The installation of trifluoromethyl groups has become an essential step across a number of industries such as agrochemicals, drug discovery, and materials. Consequently, the rapid introduction of this critical functional group in a predictable fashion would benefit current practitioners in those fields. This communication describes a mild trifluoromethylation of benzylic C-H bonds with high selectivity for the least hindered hydrogen atom.

Iron-Catalyzed, Fluoroamide-Directed C-H Fluorination.

This communication describes a mild, amide-directed fluorination of benzylic, allylic, and unactivated C-H bonds mediated by iron. Upon exposure to a catalytic amount of iron(II) triflate (Fe(OTf)), N-fluoro-2-methylbenzamides undergo chemoselective fluorine transfer to provide the corresponding fluorides in high yield. The reaction demonstrates broad substrate scope and functional group tolerance without the use of any noble metal additives.

Manganese-Catalyzed Borylation of Unactivated Alkyl Chlorides.

The use of low-cost manganese(II) bromide (MnBr2) and tetramethylethylenediamine (TMEDA) catalyzes the cross coupling of (bis)pinacolatodiboron with a wide range of alkyl halides, demonstrating the first manganese-catalyzed coupling with alkyl electrophiles. This method allows access to primary, secondary, and tertiary boronic esters from the parent chlorides, which were previously inaccessible as coupling partners. The reaction proceeds in high yield with as little as 1000 ppm catalyst loading, while 5 mol % can provide high yields in as little as 30 min.

Iron-catalyzed coupling of aryl sulfamates and aryl/vinyl tosylates with aryl Grignards.

The iron-catalyzed coupling of aryl sulfamates and tosylates with aryl Grignard reagents is reported for the first time. The methodology employs air-stable, low-cost FeF3·3H2O and the N-heterocyclic carbene ligand IPr·HCl as the preligand to form a long-lived catalyst upon treatment with aryl Grignards. The reaction provides a range of cross-coupled products in good-to-excellent yields.

A unified strategy for iron-catalyzed ortho-alkylation of carboxamides.

Using 8-aminoquinoline-based aryl carboxamides, the direct ortho-alkylation can be achieved in high yields in the presence of an iron source, 1,2-bis(diphenylphosphino)ethane (dppe) and phenylmagnesium bromide. The reactions proceed without overalkylation and provide high levels of regioselectivity. The benzylation reactions can be performed in air with reagent-grade THF, while the alkylation works well with unactivated secondary bromides and iodides in 2-methyltetrahydrofuran.

Iron-catalyzed borylation of alkyl electrophiles.

The use of low-cost iron(III) acetoacetate (Fe(acac)3) and tetramethylethylenediamine (TMEDA) enables the direct cross-coupling of alkyl halides with bis(pinacolato)diboron. This approach allows for the borylation of activated or unactivated primary, secondary, and tertiary bromides. Moreover, even the borylation of benzylic or allylic chlorides, tosylates, and mesylates are possible.

Iron-catalyzed arene alkylation reactions with unactivated secondary alcohols.

A simple, iron-based catalytic system allows for the inter- and intramolecular arylation of unactivated secondary alcohols. This transformation expands the substrate scope beyond the previously required activated alcohols and proceeds under mild reaction conditions, tolerating air and moisture. Furthermore, the use of an enantioenriched secondary alcohol provides an enantioenriched product for the intramolecular reaction, thereby offering a convenient approach to nonracemic products.

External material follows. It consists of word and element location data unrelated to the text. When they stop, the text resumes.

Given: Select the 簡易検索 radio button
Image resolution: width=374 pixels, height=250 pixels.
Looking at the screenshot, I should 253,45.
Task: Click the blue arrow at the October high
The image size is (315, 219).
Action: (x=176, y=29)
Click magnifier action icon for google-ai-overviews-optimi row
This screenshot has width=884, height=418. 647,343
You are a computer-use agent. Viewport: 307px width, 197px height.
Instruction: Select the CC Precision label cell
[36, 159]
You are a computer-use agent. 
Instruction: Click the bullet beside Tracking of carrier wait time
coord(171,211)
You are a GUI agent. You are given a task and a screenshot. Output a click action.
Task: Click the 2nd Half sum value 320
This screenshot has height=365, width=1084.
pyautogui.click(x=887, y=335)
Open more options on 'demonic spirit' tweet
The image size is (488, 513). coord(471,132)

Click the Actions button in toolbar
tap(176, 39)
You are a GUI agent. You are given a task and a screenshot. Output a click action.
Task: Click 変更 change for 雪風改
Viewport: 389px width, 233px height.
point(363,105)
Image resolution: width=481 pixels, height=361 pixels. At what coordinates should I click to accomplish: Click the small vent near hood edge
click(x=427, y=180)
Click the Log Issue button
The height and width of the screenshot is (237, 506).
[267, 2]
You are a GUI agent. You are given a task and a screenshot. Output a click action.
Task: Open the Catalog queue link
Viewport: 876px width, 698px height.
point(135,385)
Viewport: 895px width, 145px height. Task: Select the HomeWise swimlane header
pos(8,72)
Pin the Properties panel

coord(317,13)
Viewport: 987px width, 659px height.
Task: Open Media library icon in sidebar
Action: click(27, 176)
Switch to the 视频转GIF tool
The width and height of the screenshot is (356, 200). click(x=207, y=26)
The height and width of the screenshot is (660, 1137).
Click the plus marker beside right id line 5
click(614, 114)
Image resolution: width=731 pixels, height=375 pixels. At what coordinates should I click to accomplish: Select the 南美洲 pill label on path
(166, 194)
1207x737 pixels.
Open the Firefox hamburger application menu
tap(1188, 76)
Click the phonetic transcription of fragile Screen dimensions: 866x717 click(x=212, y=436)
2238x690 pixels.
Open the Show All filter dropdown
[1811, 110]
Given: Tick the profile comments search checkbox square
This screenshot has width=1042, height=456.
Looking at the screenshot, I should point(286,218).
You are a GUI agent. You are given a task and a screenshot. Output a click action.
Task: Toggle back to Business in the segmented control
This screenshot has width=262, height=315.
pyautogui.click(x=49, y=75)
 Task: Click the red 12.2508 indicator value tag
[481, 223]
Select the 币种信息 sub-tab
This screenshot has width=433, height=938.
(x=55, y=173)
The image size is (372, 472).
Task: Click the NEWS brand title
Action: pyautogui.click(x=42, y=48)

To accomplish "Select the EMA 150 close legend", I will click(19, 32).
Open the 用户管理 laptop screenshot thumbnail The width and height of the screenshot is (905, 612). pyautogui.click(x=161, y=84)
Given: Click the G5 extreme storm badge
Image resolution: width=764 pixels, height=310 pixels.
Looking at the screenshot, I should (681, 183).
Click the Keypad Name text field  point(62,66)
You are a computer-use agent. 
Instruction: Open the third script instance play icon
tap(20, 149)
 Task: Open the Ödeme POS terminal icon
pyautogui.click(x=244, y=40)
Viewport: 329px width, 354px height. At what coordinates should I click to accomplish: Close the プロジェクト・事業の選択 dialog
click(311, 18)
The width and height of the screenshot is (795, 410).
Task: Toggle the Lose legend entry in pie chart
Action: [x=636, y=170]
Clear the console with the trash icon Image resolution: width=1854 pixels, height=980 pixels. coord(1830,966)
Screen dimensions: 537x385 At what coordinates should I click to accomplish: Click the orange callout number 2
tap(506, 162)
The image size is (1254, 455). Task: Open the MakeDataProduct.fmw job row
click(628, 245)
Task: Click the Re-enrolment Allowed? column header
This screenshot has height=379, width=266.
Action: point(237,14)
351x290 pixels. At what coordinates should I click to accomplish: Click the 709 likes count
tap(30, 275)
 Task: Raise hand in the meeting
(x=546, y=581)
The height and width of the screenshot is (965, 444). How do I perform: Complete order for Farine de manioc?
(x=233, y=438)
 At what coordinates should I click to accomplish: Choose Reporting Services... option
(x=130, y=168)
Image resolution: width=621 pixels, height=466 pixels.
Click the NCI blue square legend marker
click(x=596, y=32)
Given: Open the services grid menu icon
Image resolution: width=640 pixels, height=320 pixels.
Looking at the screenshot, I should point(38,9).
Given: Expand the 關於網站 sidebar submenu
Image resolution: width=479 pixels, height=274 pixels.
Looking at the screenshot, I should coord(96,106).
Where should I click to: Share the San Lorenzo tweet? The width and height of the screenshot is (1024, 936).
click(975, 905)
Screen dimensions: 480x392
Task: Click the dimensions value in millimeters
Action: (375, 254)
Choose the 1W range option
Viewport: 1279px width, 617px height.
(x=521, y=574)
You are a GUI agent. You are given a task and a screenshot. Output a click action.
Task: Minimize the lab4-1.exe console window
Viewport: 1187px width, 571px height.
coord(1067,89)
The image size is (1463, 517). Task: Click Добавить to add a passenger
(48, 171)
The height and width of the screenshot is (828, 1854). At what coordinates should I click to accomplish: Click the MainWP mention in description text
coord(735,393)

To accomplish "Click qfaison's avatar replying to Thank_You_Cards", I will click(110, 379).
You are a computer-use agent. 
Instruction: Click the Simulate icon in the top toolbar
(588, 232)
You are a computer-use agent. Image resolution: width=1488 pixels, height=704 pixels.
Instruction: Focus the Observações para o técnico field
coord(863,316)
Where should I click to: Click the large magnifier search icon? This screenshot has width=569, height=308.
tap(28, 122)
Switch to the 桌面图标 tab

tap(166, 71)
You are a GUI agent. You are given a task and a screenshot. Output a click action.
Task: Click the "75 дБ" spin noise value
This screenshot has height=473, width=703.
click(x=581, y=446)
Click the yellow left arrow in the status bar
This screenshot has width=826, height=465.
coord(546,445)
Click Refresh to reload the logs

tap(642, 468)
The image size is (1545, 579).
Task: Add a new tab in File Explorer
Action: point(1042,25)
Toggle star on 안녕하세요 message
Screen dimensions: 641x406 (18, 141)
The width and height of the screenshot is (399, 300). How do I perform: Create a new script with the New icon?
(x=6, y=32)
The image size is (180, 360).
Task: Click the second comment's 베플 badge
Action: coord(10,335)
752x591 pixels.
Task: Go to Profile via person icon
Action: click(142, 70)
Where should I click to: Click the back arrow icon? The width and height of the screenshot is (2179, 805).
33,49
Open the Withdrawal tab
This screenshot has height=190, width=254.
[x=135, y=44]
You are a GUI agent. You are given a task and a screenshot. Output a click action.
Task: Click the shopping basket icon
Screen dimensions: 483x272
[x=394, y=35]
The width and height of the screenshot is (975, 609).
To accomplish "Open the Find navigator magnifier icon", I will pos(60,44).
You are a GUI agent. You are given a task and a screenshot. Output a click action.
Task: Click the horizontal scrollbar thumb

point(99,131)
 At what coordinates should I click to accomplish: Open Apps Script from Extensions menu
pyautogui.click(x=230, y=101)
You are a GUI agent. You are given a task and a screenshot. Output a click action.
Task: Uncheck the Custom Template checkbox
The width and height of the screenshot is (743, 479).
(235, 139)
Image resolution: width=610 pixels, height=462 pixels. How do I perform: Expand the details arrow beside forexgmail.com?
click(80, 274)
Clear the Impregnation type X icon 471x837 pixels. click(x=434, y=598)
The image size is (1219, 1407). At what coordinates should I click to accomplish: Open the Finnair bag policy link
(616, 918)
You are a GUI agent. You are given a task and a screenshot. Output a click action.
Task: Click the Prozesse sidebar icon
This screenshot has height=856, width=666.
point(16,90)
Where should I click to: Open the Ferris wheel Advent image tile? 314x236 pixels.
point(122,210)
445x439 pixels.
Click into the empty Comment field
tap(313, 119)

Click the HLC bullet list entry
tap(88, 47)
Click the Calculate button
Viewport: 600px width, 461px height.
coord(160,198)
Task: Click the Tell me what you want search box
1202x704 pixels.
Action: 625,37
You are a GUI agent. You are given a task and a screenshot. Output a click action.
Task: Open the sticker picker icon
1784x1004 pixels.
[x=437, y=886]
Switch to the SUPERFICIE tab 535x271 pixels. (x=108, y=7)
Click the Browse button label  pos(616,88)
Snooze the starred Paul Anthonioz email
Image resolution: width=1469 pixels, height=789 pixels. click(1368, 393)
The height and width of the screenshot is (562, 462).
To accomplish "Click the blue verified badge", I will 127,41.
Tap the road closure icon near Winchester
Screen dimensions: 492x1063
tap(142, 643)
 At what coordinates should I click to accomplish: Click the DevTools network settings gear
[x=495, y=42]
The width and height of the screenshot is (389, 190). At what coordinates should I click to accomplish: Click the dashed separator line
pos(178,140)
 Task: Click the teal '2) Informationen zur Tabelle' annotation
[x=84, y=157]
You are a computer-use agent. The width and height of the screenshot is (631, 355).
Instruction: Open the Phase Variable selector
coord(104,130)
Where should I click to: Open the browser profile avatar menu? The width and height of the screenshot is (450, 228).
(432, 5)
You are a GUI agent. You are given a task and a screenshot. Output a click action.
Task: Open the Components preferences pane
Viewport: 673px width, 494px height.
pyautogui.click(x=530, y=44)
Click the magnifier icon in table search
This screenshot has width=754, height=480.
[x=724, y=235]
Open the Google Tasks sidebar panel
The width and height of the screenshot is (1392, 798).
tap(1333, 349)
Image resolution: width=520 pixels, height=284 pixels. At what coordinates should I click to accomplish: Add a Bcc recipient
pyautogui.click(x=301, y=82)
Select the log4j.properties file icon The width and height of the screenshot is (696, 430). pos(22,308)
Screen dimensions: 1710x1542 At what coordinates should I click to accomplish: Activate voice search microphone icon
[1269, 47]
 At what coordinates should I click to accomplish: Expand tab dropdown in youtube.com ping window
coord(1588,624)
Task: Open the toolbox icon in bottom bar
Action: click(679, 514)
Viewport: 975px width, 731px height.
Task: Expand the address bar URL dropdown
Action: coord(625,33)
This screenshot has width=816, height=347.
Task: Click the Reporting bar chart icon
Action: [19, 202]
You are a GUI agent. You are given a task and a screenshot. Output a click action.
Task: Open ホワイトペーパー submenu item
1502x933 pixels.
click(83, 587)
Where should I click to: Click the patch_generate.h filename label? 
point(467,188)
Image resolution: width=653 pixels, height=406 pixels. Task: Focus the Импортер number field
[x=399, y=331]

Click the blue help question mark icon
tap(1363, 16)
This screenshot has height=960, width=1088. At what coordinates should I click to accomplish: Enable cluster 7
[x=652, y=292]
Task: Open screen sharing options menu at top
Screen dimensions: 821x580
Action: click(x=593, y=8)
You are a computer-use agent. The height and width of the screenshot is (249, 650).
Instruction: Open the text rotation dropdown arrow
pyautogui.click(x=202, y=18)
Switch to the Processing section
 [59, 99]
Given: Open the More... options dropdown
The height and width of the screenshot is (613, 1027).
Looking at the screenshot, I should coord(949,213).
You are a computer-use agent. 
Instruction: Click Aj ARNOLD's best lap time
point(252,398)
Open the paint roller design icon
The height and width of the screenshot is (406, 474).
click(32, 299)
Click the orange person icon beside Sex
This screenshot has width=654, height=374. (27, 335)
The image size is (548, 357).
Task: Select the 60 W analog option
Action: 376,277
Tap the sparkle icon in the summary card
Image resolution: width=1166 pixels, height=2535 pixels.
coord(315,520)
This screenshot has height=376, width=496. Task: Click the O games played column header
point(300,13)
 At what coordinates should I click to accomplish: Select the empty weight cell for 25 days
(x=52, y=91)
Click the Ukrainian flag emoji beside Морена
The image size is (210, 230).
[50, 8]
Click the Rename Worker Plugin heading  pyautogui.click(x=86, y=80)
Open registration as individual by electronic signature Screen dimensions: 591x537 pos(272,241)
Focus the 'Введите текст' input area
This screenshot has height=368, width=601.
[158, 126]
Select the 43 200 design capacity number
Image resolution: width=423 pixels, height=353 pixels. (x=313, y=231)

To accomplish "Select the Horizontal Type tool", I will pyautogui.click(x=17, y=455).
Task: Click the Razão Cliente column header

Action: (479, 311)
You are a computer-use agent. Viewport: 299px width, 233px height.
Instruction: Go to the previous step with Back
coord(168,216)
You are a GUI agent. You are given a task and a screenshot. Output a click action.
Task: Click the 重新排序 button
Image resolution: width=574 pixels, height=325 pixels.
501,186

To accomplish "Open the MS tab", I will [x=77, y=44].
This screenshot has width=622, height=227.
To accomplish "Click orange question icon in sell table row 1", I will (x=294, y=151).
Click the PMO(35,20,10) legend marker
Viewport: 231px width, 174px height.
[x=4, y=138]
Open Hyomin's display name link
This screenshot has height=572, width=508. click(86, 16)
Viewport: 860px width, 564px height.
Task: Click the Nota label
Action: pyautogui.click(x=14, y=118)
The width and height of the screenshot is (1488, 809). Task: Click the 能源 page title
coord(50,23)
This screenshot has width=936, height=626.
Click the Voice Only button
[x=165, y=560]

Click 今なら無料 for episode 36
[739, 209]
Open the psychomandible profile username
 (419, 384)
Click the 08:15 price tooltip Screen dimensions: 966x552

Palladium-catalyzed alkyne insertion/reduction route to trisubstituted olefins.

A new route to trisubstituted olefins through a palladium-catalyzed alkyne insertion/reduction reaction with unactivated alkyl iodides is reported. The reaction proceeds under mild conditions and tolerates a range of functional groups and substitution patterns. Preliminary mechanistic inquiry suggests that the transformation may proceed through a hybrid radical/organometallic pathway.